Work instructions
• A. Please transcribe the part of the Scout Costa 170 thread starting at "Texas the reason" and ending at "speed you want.".
• B. In the Scout Costa 170 thread, what top speed is the stock boat and motor package rated to run at?

Selected text
# Scout Costa 170



## Brett (Jul 16, 2008)

Some useful information about top speed with 4 blades

http://www.boattest.com/resources/view_news.aspx?newsid=3276

http://www.savvyboater.com/3-blade-prop-vs-4-blade-prop.aspx

http://www.marine-outboards.com/General_Info/choosing-propeller.htm


----------



## Creek Runner (Sep 1, 2011)

> picked up a Scout Costa last week in really good shape. Has a three blade prop on it and it seems to be a good set up but its got alot of power on the top end and takes a little while to get up on plane.. WOT is around 36mph and I think around 5000 rpm.* I would like to step up to a four blade and get into the 40mph range *


It's probably not going to happen, 4 blades are slower than 3 blades. In order to swing a 4 blade wheel you will have to have less pitch which will take away from your top end.

Rule of thumb less pitch better hole shot, more pitch more top end. 

What HP motor and model do you have?


----------



## texasislandboy (Jul 25, 2011)

its a Yamaha 90 2 stroke 2004 with 101 hours on it motor it self runs super I think I just may have to recup my prop.


----------



## Brett (Jul 16, 2008)

90 hp on an 800 lb hull should be doing better than 36 mph and 5000 rpm.
Something isn't right with the setup... :-?


----------



## Creek Runner (Sep 1, 2011)

Are you triming the motor up when running at WOT? 

Also how are getting your speed? ie GPS, Speedo?


----------



## texasislandboy (Jul 25, 2011)

I'm going to take it out tomorrow and run it with a gps


----------



## texasislandboy (Jul 25, 2011)

ran today and only got 30 knots out of it and it had alot more power on the top end I think I'm going to get the prop cupped and start again.


----------



## snooks (Sep 21, 2009)

what was the rpm's at wot?.....cupping the prop will drop rpms


----------



## texasislandboy (Jul 25, 2011)

I ran it up to 5200 and had alot more to it. gonna get it cupped this week then try again.


----------



## Creek Runner (Sep 1, 2011)

> I ran it up to 5200 and had alot more to it. gonna get it cupped this week then try again.


If it had more why didn't you let it turn up? [smiley=1-mmm.gif]


----------



## texasislandboy (Jul 25, 2011)

Didnt see the need to redline it if i knew it was 10mph slow already the stock rated boat and motor package is set to run at 47mph


----------



## Creek Runner (Sep 1, 2011)

Texas the reason to tun it up is to get a baseline for where you are at. If the motor would have turned say 6000 well then you need a bigger prop(more pitch) which will also be the reason your not getting the speed you want.

Extracted data
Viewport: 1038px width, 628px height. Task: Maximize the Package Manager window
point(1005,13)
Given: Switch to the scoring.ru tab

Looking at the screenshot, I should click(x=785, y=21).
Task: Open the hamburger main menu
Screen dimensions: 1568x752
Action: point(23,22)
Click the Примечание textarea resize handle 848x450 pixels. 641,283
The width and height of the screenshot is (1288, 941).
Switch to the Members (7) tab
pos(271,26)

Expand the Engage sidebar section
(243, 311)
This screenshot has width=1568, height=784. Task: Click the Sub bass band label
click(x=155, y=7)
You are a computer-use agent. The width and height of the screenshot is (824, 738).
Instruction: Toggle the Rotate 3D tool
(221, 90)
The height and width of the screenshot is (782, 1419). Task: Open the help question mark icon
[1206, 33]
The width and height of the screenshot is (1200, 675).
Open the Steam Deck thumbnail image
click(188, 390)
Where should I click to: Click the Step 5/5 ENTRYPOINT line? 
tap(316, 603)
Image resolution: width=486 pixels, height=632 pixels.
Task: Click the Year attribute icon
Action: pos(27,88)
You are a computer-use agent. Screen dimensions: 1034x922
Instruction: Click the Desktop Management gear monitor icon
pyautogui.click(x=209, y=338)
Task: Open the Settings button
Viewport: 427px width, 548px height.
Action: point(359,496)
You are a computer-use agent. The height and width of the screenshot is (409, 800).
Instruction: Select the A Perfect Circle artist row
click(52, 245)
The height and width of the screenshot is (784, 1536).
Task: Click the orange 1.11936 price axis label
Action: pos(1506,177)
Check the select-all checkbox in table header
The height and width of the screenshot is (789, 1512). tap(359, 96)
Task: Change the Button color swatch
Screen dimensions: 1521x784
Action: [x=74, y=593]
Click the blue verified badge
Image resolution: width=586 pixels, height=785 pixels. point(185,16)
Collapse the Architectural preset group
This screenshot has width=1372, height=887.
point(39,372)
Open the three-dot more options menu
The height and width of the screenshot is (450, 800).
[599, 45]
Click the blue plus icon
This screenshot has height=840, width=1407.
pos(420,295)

Answers to the tasks
• A.
Texas the reason to tun it up is to get a baseline for where you are at. If the motor would have turned say 6000 well then you need a bigger prop(more pitch) which will also be the reason your not getting the speed you want.

• B. 47 mph.